# The Swallows Nest Live Feed



## willboss (May 26, 2008)

Hi Guys

I hope I am in the correct section posting this.

Where I work in Ireland a Swallow has set up her nest over our power supply box!  I have setup a live feed that may interest you. She has five eggs three of which seemed to have hatched over the weekend.

It can be viewed here
http://www.tippinst.ie/swallowsnest.html


----------



## Emstarz (May 20, 2008)

I have a swallows nest too in my house. It's fantastic right next to patio door you have to duck and run to the car due to dive bombing. They even seem to put on a show of aero-something or other when I do my washing up.
They are very lucky and we must be because they have returned to their nest after their winter break to Africa

Emily


----------



## Guest (May 27, 2008)

aaaaaaarrrrrrrrrr bless


----------



## Selk67U2 (May 5, 2008)

*I just got a black screen*


----------



## willboss (May 26, 2008)

Someone pulled the network cable from the PC a few minutes ago but its back up again.


----------



## rottiesloveragdolls (Nov 2, 2007)

ahh bless aint that nice She is a good mummy


----------



## willboss (May 26, 2008)

They have already hatched!  They are very small and hard to see!


----------



## Selk67U2 (May 5, 2008)

*Ok, Thanks will have a look now*


----------

Collected material |
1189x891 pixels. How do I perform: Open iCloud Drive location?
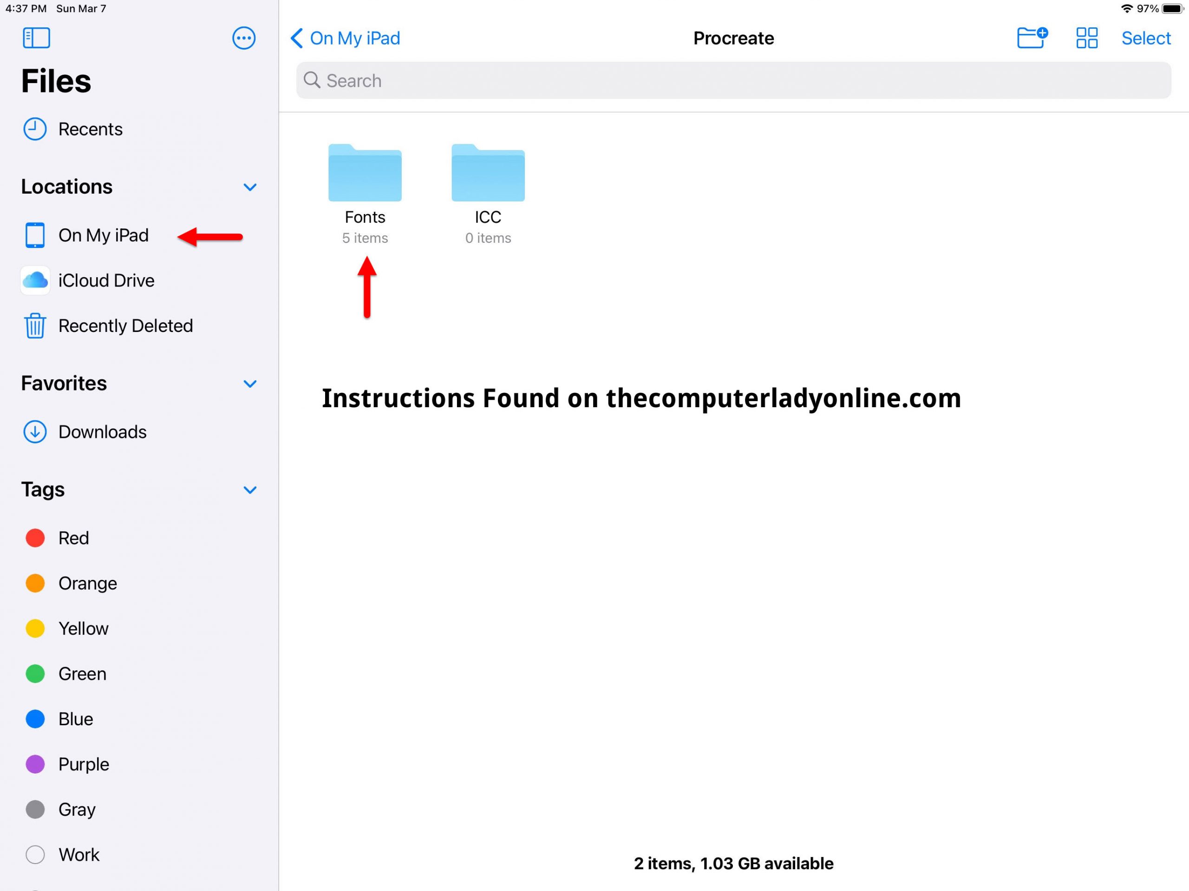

What you will do |
1. Transcribe everything in the swallow's nest thread from "I have a swallows" down to "(May 27, 2008)".
2. In the swallow's nest thread, where did the swallow build her nest at willboss's workplace?

Solved tasks |
1.
I have a swallows nest too in my house. It's fantastic right next to patio door you have to duck and run to the car due to dive bombing. They even seem to put on a show of aero-something or other when I do my washing up.
They are very lucky and we must be because they have returned to their nest after their winter break to Africa

Emily


----------



## Guest (May 27, 2008)

2. Over the power supply box.